== 本文抜粋 ==
::::::
東京ゲームショウ2018のe-Sportsフォーラムへ直接取材した内容まとめ!
日本e-Sports連合の会長 岡村秀樹氏を始め多数の著名人が登壇
東京ゲームショウ2018(TGS2018)の初日となる2018年9月20日、会場内のホール1にて「eスポーツがスポーツとして広がるまでのロードマップ」と題したeスポーツの基調講演が行われた。
当公演では世界的に一大ムーブメントを引き起こし、日本でも急速に知名度を伸ばしているeスポーツの現状や今後の課題など、様々な内容の公演を5名の登壇者とモデレーターによるパネルディスカッション形式で行った。
今回のTGS2018のe-Sportsフォーラムに参加した登壇者は以下のメンバーとなっている。
- 日本eスポーツ連合 会長:岡村秀樹 氏
- カプコン 常務執行役員 e-Sports統括本部長:荒木重則 氏
- コナミデジタルエンタテインメント「ウイニングイレブン」シリーズ 制作部長 森田直樹 氏
- Asian Electronic Sports Federation(AESF) 会長 ケネス・フォック 氏
- 日本サッカー協会 副会長 岩上和道 氏
【モデレーター】
- 日経クロステック副編集長 玉置亮太 氏
いずれも日本の今後のeスポーツの興隆を担っている方々が登壇しており、皆一様に今後のeスポーツへの熱意は高かった。
また上記の登壇者とは別に、まず始めににコンピュータエンターテインメント協会(CESA)会長の早川英樹氏によるセミナーも行われた。
以下ではとにかく様々な情報が飛び交ったe-Sportsフォーラムの内容を説明していく。
::::::
== データ一覧 ==
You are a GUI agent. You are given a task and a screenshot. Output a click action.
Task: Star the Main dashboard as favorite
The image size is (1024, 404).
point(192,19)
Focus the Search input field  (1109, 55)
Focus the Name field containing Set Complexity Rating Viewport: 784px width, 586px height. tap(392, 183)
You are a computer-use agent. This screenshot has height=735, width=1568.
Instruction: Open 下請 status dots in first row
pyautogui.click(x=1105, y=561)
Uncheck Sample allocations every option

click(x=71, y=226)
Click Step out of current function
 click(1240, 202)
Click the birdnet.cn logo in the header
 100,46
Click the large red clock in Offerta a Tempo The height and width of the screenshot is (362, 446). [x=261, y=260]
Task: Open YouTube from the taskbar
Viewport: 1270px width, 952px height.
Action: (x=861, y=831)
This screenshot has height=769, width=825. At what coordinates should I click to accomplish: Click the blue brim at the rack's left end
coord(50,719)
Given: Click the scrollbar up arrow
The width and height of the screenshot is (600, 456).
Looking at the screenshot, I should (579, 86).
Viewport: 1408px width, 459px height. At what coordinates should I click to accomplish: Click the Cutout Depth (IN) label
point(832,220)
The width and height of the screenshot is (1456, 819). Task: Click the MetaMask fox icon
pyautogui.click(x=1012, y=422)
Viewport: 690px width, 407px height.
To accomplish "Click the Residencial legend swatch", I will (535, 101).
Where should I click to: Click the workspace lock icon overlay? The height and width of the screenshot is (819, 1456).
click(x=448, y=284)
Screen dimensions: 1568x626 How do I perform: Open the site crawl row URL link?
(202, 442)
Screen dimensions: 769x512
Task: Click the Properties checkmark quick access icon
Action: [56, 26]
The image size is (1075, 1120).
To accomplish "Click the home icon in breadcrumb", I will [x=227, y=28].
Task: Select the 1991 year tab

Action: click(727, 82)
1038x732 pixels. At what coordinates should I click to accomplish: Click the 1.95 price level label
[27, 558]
::::::
== 課題と演習 ==
**1.** 東京ゲームショウの記事にある「いずれも日本の今後のeスポーツの興隆を担っている方々が登壇しており、皆一様に今後のeスポーツへの熱意は高かった。」という一文を英語に訳しなさい。
**2.** 次の(a)〜(c)が東京ゲームショウの記事の内容と合っているかどうかを、それぞれ「はい」か「いいえ」で答えなさい。判断の根拠となる語句を記事から抜き出して添えること。
(a) eスポーツの基調講演は、会場内のホール1で行われた。
(b) パネルディスカッションの登壇者は3名だった。
(c) 早川英樹氏がパネルディスカッションのモデレーターを務めた。
**3.** 東京ゲームショウの記事を、最後の文の後から書き継ぎなさい。
データは、東京ゲームショウの記事とは別の資料である。

== 解答 ==
**1.** All of the speakers were people who are leading the future rise of esports in Japan, and every one of them showed great enthusiasm for its future.

**2.**
(a) はい。「会場内のホール1にて」
(b) いいえ。「5名の登壇者とモデレーターによるパネルディスカッション形式」
(c) いいえ。「【モデレーター】」「日経クロステック副編集長 玉置亮太 氏」

**3.**
今や日本人の85%がゲーム経験者と早川会長が語る
登壇者によるパネルディスカッションを行う前に、最初に主催者であるコンピュータエンターテインメント協会(CESA)の会長、 早川英樹氏が登壇した。
まず早川会長は日本にゲームが登場して40年を迎えたことで今はゲームをプレイしていない休眠プレイヤーを含めれば、実に日本人の85%がゲームを経験している事を語った。
ちなみに3歳から70歳までの、今もある程度ゲームをプレイしているユーザーは日本人全体の40%であるというデータが出ており、その数は実に4500万人にも上るとの事だった。
また、世界的に見ればゲームの市場規模が数十兆円まで増加しており、国内だけで見ても直近では1.8兆円にもなっていると早川会長は語った。
これは早川氏が言っていた、「ゲーム産業は成長し続ける拡大市場であると同時に、歴史のある成熟市場である」という言葉の通り、時代が進めば進むほどPCゲームやソーシャルゲーム、そしてeスポーツといった様々な媒体のゲームがユーザーの身近に増えていったことが要因だろう。
また、早川会長はeスポーツについては「日本におけるeスポーツの認知度は高まっているが、日本のゲームの人口を考えればまだまだ伸びる」と語った。
実際、世界ではeスポーツの視聴者は3600万人おり、日本の382万人という数字は4500万人ものゲームプレイヤーがいる事を考えればまだまだ少ない。
eスポーツに対する認知度も、一年で14.4%→41.1%と大きく伸びてはいるが、同じスポーツ競技であるサッカーや野球と比べると低いのが現実だ。
先日の一件(参考記事)からやや雲行きが怪しくなったオリンピック競技への追加を目標とするのであれば、その辺りは今後のeスポーツにおける一つの課題となるだろう。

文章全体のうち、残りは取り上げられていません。